Investigating transmission power control for wireless sensor networks based on 802.15.4 specifications
Faculty of Health, Engineering and Science
School of Engineering / Centre for Communications and Electronics Research
Because of the need to minimize the energy consumption of sensor nodes to prolong battery life in wireless sensor networks, we have extended the research previously reported (Meghji et al. in Lecture Notes in Computer Science, vol. 6886, pp. 130–143, 2011) to conclusively demonstrate some relevant advantages of single-hop transmission power control (TPC) over multi-hop TPC. We investigate TPC in multi-hop and single-hop WSNs using typical Telosb platform parameters, which are IEEE 802.15.4 standard compliant.

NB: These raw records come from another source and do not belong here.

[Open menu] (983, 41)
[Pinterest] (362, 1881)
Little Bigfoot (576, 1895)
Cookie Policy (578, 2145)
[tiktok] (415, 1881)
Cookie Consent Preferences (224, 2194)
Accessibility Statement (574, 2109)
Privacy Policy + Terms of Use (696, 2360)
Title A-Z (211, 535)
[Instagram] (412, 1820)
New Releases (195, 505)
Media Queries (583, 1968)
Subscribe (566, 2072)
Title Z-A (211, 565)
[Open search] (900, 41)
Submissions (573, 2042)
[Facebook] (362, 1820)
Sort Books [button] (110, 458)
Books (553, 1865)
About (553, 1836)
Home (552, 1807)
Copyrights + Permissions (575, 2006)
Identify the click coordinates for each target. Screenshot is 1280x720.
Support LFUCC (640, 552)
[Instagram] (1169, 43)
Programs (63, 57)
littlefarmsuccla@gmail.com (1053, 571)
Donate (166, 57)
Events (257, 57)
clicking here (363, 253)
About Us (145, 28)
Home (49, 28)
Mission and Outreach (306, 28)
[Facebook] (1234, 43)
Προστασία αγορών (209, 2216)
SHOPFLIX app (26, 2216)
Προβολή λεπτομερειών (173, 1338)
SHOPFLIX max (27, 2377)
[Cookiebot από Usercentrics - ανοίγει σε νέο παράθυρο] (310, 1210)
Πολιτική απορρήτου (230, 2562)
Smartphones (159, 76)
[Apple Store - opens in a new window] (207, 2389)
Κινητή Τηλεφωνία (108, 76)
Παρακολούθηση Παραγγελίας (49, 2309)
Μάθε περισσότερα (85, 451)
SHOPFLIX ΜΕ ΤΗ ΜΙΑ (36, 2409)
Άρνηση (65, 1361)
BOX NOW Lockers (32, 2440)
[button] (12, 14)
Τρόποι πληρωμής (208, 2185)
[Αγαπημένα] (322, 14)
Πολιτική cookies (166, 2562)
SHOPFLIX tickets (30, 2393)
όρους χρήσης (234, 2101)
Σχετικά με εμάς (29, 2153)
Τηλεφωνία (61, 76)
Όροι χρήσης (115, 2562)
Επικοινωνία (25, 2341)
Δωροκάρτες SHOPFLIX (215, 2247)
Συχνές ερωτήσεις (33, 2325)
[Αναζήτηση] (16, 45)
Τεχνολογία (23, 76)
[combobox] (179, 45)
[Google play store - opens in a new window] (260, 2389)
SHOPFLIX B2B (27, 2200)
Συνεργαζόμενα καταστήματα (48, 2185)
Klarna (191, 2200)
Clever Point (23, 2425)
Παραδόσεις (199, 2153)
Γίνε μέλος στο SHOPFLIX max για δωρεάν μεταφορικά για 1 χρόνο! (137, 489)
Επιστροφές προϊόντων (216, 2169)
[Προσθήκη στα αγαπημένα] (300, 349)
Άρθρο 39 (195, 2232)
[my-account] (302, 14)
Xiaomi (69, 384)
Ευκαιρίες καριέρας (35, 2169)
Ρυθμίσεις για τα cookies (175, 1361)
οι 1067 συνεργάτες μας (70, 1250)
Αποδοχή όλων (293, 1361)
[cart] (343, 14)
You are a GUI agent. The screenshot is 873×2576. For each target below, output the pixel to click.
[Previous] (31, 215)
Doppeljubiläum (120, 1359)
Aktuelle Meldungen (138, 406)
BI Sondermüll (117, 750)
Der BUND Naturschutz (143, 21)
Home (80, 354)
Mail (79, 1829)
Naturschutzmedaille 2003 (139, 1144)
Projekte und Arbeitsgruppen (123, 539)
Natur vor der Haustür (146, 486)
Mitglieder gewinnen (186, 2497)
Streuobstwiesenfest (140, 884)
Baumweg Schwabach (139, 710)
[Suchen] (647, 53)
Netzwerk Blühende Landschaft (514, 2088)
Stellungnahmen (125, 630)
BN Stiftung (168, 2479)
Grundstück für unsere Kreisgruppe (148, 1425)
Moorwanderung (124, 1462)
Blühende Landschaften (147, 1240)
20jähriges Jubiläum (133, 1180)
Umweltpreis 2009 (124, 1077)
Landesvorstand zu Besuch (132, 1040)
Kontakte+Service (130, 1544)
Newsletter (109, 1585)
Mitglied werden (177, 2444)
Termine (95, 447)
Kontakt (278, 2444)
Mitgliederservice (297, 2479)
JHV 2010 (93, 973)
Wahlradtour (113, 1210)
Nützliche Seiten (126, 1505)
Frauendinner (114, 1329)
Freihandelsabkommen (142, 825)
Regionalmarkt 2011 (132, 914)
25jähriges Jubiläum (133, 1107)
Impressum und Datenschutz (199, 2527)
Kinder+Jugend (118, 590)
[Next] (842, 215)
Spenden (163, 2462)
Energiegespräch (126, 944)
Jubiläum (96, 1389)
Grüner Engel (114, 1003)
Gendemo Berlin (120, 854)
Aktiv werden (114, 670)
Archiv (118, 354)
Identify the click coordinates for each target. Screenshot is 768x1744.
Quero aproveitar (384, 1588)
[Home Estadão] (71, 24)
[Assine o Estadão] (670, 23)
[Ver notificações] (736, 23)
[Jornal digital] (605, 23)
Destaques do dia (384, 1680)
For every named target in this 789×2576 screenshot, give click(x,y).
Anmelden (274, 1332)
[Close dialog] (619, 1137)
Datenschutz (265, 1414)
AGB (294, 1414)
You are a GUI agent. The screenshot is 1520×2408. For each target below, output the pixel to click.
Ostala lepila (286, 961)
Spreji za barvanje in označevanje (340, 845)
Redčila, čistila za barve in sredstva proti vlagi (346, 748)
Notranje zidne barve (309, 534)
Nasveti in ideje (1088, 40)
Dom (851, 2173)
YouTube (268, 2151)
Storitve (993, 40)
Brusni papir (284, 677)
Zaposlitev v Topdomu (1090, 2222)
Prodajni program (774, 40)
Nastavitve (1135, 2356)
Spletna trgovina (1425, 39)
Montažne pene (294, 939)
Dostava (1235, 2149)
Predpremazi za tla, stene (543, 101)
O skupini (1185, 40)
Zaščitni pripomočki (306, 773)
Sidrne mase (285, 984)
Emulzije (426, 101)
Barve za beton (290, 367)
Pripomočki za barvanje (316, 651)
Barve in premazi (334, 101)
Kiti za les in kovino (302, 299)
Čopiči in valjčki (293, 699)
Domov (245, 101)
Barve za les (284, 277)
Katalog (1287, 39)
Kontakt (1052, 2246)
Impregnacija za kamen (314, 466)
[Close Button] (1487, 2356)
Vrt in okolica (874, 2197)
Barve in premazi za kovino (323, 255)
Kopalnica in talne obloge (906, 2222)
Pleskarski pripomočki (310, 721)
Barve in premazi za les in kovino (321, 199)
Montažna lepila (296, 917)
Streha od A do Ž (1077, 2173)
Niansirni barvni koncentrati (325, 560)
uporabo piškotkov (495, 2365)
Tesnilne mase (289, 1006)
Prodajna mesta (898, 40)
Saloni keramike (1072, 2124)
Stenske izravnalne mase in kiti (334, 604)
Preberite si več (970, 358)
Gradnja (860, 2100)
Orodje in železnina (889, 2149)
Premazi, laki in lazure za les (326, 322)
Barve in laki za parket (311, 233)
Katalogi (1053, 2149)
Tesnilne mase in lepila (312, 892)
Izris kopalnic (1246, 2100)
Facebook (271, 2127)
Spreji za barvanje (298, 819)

We provide a more detailed description of a new approach to testing TPC in multi-hop networks at the physical layer, and provide energy consumption performance results via simulation and a numerical model. Our results indicate that sending packets using a short-range multi-hop path, instead of a single-hop, does not necessarily save energy as suggested by some researchers (Zhao and Leonidas, in Wireless Sensor Networks: An Information Processing Approach, 2004; Kai et al., in 6th International Conference on ITS Telecommunications Proceedings, pp. 675–679, 2006; Monks et al., in 26th Annual IEEE Conference on Local Computer Networks, 2001. Proceedings. LCN 2001, pp. 550–559, 2001). Moreover, transmitting in single-hop networks at lower transmission power levels, while still maintaining reliable connectivity, reduced energy consumption by up to 23 %. Both the radiation and electronic components of the energy consumption are characterized. Furthermore, we show that both packet collisions and delays affect the performance of WSNs that have an increased number of hops. Since the use of TPC in star topology/cellular networks transmission can save energy, we recommend cluster based (hybrid) or similar topology over completely multi-hop topology.